Referendum, scenari e previsioni
Se domenica prossima dovesse vincere il “Sì”, inizierebbe il lungo processo di attuazione della riforma costituzionale che si concluderà solo con lo scioglimento e con la conseguente formazione del nuovo Parlamento dopo le elezioni politiche. Dall’altra parte, in caso di vittoria del “No”, rimarrà in vigore la Costituzione Repubblicana del 1948. Dal punto di vista politico, invece, gli scenari sono più simili di quanto si possa pensare: secondo molti retroscena degli ultimi giorni, che vincano i “Sì” o i “No”, si dovrebbe andare a votare nella primavera del 2017. In caso di vittoria del “Sì”, infatti, Renzi avrebbe la possibilità di sfruttare tutto il suo capitale politico rassegnando le dimissioni al Capo dello Stato chiedendogli di sciogliere le Camere. Con il “No”, invece, il Presidente del Consiglio si dimetterà e Mattarella potrebbe incaricare un esecutivo tecnico guidato da Pier Carlo Padoan o Piero Grasso per approvare rapidamente una nuova legge elettorale (l’Italicum vale solo per la Camera) e andare al voto in primavera.

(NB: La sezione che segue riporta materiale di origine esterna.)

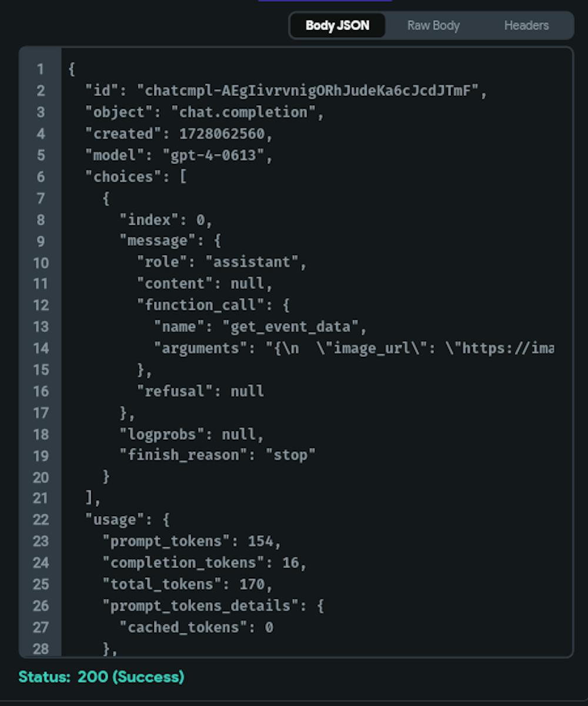The width and height of the screenshot is (588, 706).
Task: Click the total_tokens value 170
Action: tap(252, 584)
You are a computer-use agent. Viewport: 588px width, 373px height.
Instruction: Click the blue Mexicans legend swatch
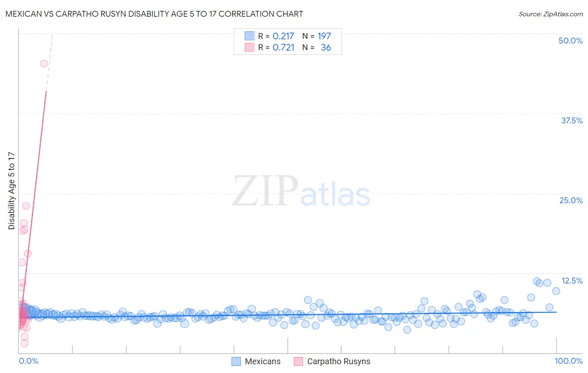pos(236,361)
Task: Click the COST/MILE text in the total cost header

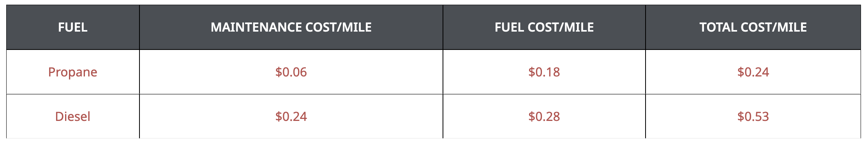Action: (x=774, y=27)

Gli ultimi sondaggi disponibili prima del silenzio elettorale indicavano un netto vantaggio del fronte del “No” (media intorno ai 6-7 punti percentuali) ma con una forbice di indecisi oscillante tra il 10 e il 25%. Il voto di questi ultimi sarà decisivo: se vuole superare il fronte opposto, il “Sì” avrà bisogno del voto di quasi tutti gli indecisi. L’affluenza dovrebbe attestarsi intorno al 60%. Per vincere, servono 15 milioni di voti. Da una parte e dall’altra.